TASK TO COMPLETE: State the number of lines in the listing that contain "badge". No further words are expected.

RECORDED INFORMATION:
=====

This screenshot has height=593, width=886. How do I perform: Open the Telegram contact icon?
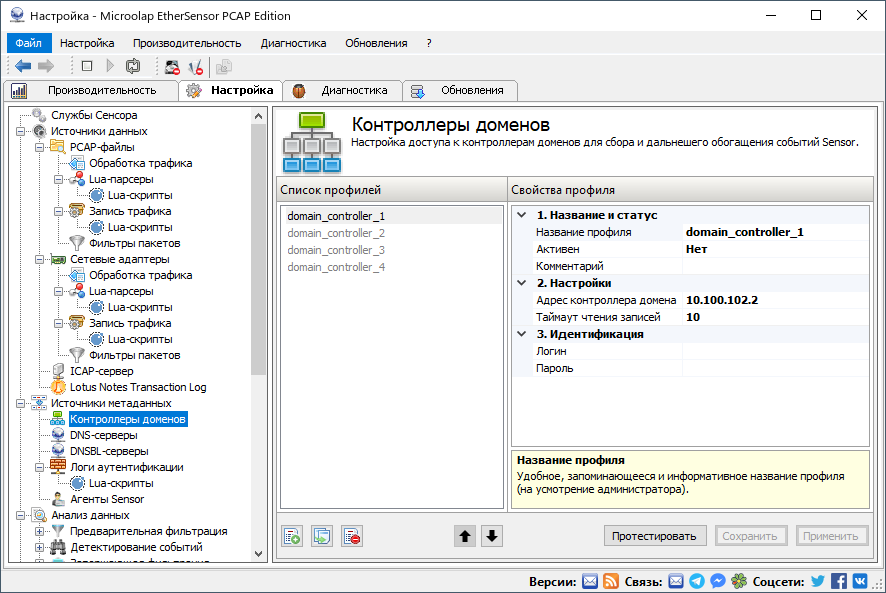click(x=697, y=578)
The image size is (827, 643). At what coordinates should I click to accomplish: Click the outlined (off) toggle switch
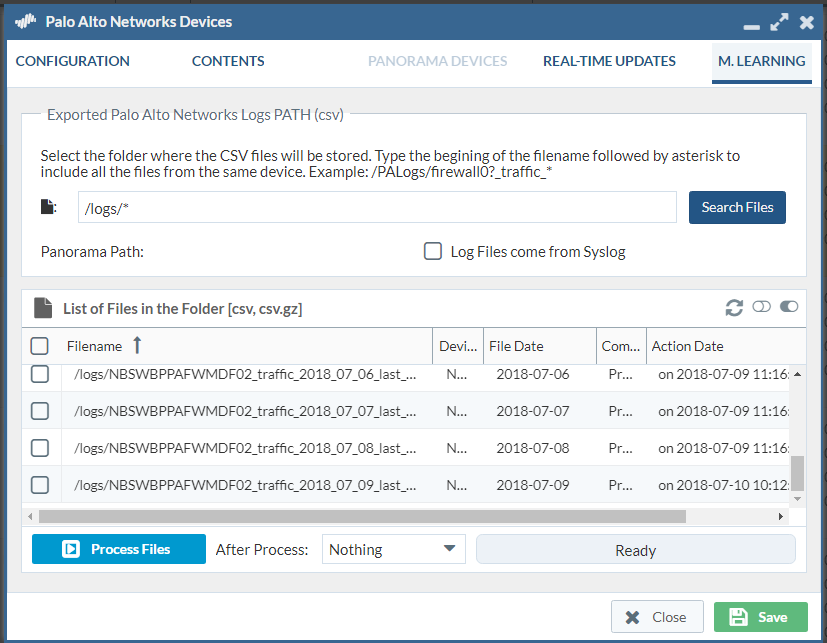pyautogui.click(x=762, y=307)
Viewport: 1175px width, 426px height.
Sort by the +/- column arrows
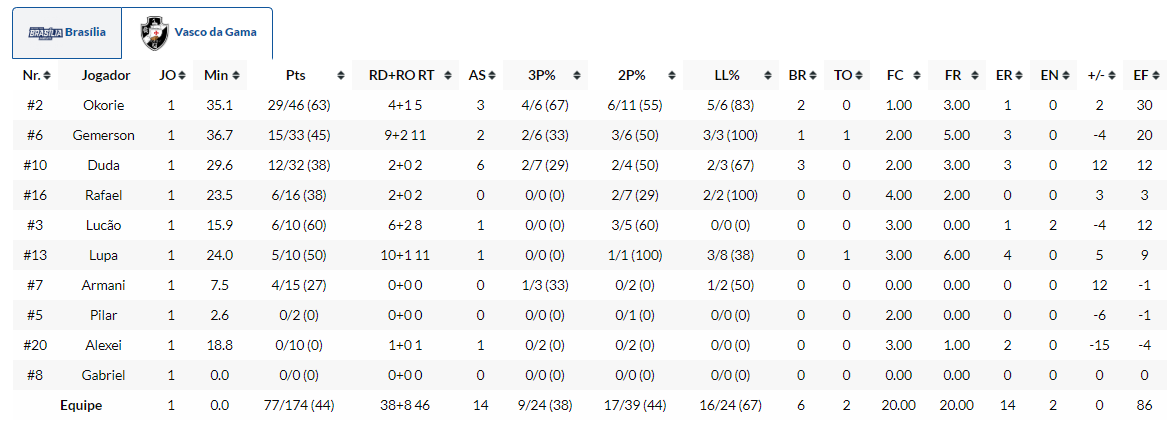tap(1111, 75)
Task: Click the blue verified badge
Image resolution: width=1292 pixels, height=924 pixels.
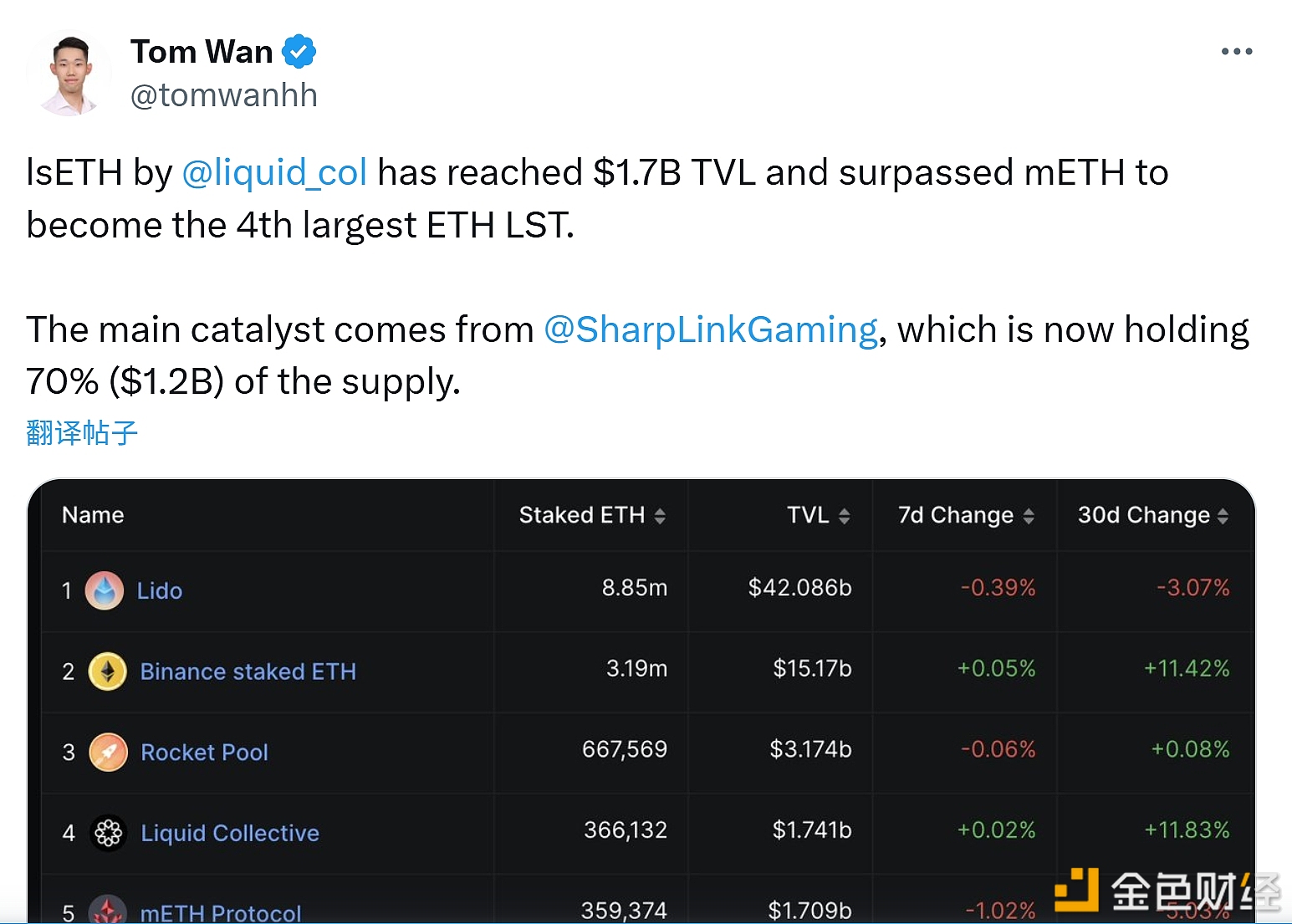Action: pos(299,52)
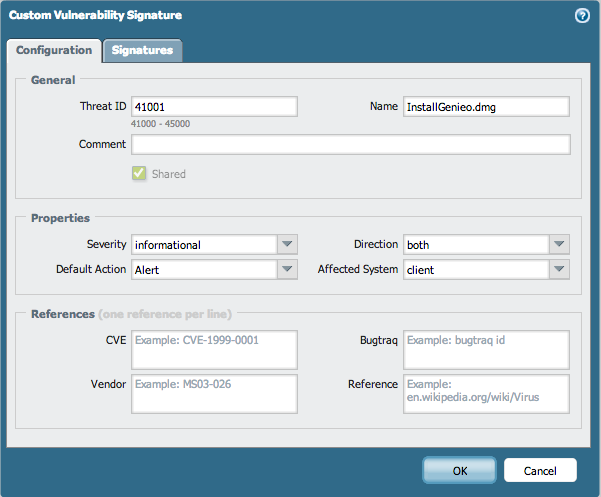Confirm with the OK button
The width and height of the screenshot is (601, 497).
point(460,470)
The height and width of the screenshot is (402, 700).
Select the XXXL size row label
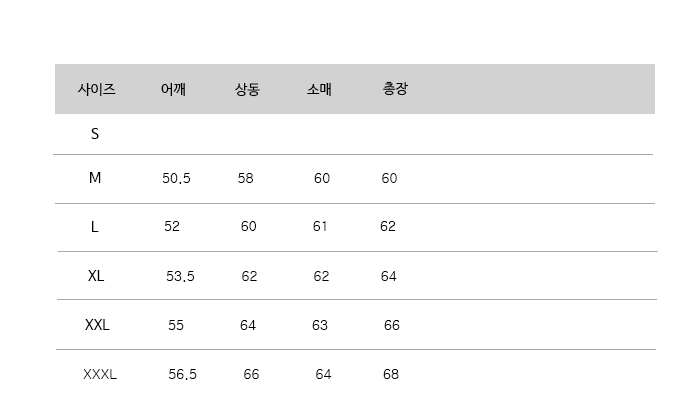point(100,374)
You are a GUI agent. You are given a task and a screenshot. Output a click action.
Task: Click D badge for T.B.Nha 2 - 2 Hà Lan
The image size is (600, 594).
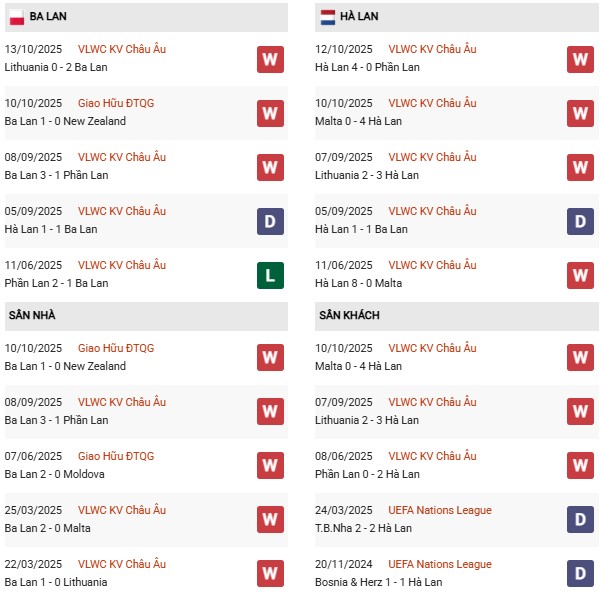(580, 520)
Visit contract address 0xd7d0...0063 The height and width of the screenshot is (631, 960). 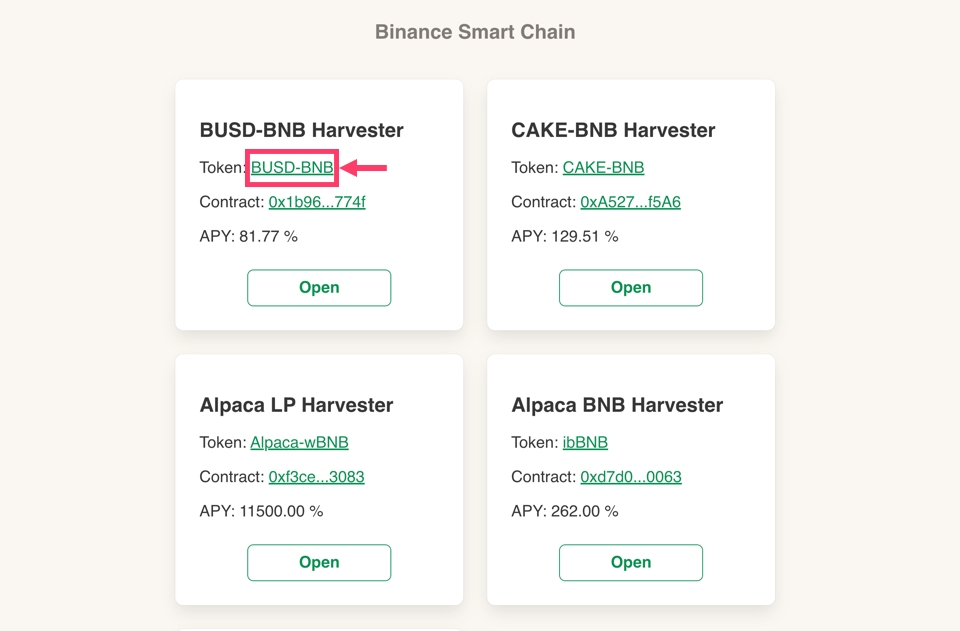630,477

=====

SOLUTION TO THE EXERCISE: 2